Text block:

* Start *

The filler or filler/builder preferably comprises a substantial portion of an inorganic salt with low absorptivity for maximizing effectiveness of the binder. The filler/builder may be selected from the group consisting of chlorides, carbonates, sulfates, citrates, borax, borates and/or perborates, clays, bicarbonates, phosphates, silicates, silicas, acetates, etc.
The surfactant may be an anionic or cationic, for example, and is preferably a nonionic in order to enhance dispersion qualities of the zeolite agglomerate, particularly in a detergent composition.
The filler or filler/builder preferably forms at least about 10, more preferably about 25, parts by wgt. of the zeolite agglomerate and more preferably comprises about 0-60 parts by wgt. sodium chloride, about 0-60 parts by wgt. sodium sulfate, about 0-50 parts by wgt. soda ash and about 0-50 parts by wgt. perborate, the perborate also being an oxidant for the detergent composition.
It is a still further object of the invention to provide a method for forming a zeolite agglomerate as set forth above followed by the steps of adding the zeolite agglomerate with other selected detergent components to form a detergent blend composition which is then agglomerated in a second agglomerator with a detergent binder to produce a detergent agglomerate having a composition with at most about 20 parts by wgt. water and then drying the detergent agglomerate to remove a portion of the water whereupon the detergent agglomerate has a generally uniform particle size and density while being characterized by substantial freedom from segregation and dusting, particularly of the zeolite, and also exhibiting good flowability in granular form and good solubilization/dispersion qualities in aqueous solution.

* End *

Information shown:
* Start *

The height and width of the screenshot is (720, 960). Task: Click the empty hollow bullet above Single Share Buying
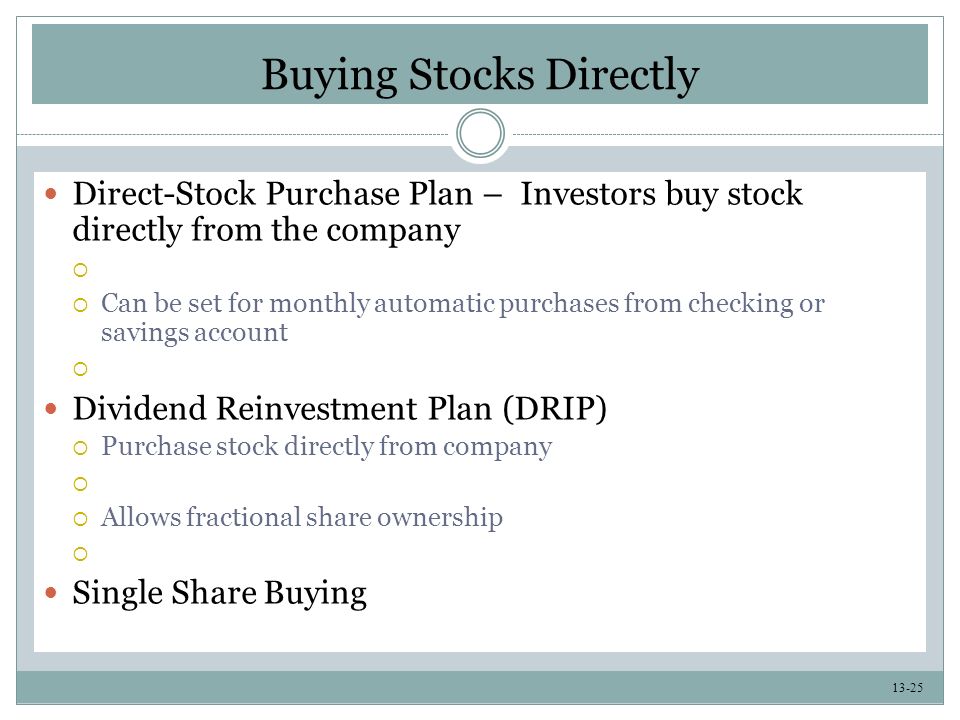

* End *

Written exercise:
Pick up the text on zeolite agglomerates after its last sentence and carry it forward. The material has no part in this.

Exercise output:
It is still further object to provide a zeolite agglomerate having a relatively high density, at least about 0.6 gm/cc., uniform particle size, mechanical strength and preferably good dispersibility while maintaining functionality of the zeolite.
It is yet a further object of the invention to provide a product of the method set forth immediately above, namely a detergent agglomerate formed in a second agglomerator from components including a zeolite agglomerate formed in a first agglomerator.
The above product preferably includes about 10-80 parts by wgt. of the zeolite agglomerate, more preferably about 10-50 parts by wgt. of the zeolite agglomerate. Most preferably, the detergent agglomerate comprises about 10-20 parts by wgt. zeolite present in the zeolite agglomerate.
Even more preferably, the detergent agglomerate as summarized above is substantially phosphate-free.
It is a still further object of the invention to provide a zeolite agglomerate suitable for use as a granular detergent component, a detergent by itself or a detergent booster, and having a composition of about 5-70, preferably 10-60 and more preferably 15-50 parts by wgt. zeolite, about 10-94, preferably about 25-70 parts by wgt. of a filler or filler/builder, about 1-20 parts by wgt. surfactant and a binder effective amount of a polyacrylate, the agglomerate upon drying having a uniform particle size range of about 0.15-1.70 mm., a relatively high density of at least about 0.6 gm/cc. and characterized by mechanical particle strength suitable for resisting particle fracture and good solubilization/dispersion qualities in aqueous solution.
It is a related object to provide such a zeolite agglomerate including a low absorptivity filler providing a nucleus or seed of an inorganic salt such as sodium chloride, the filler providing a nucleus or seed with zeolite and binder and preferably surfactant forming a shell adhering to the surface of the filler seed. More preferably, the zeolite agglomerate is agglomerated with other detergent components, some of which adhere to the zeolite agglomerate. The zeolite agglomerate is also preferably substantially phosphate-free for environmental purposes.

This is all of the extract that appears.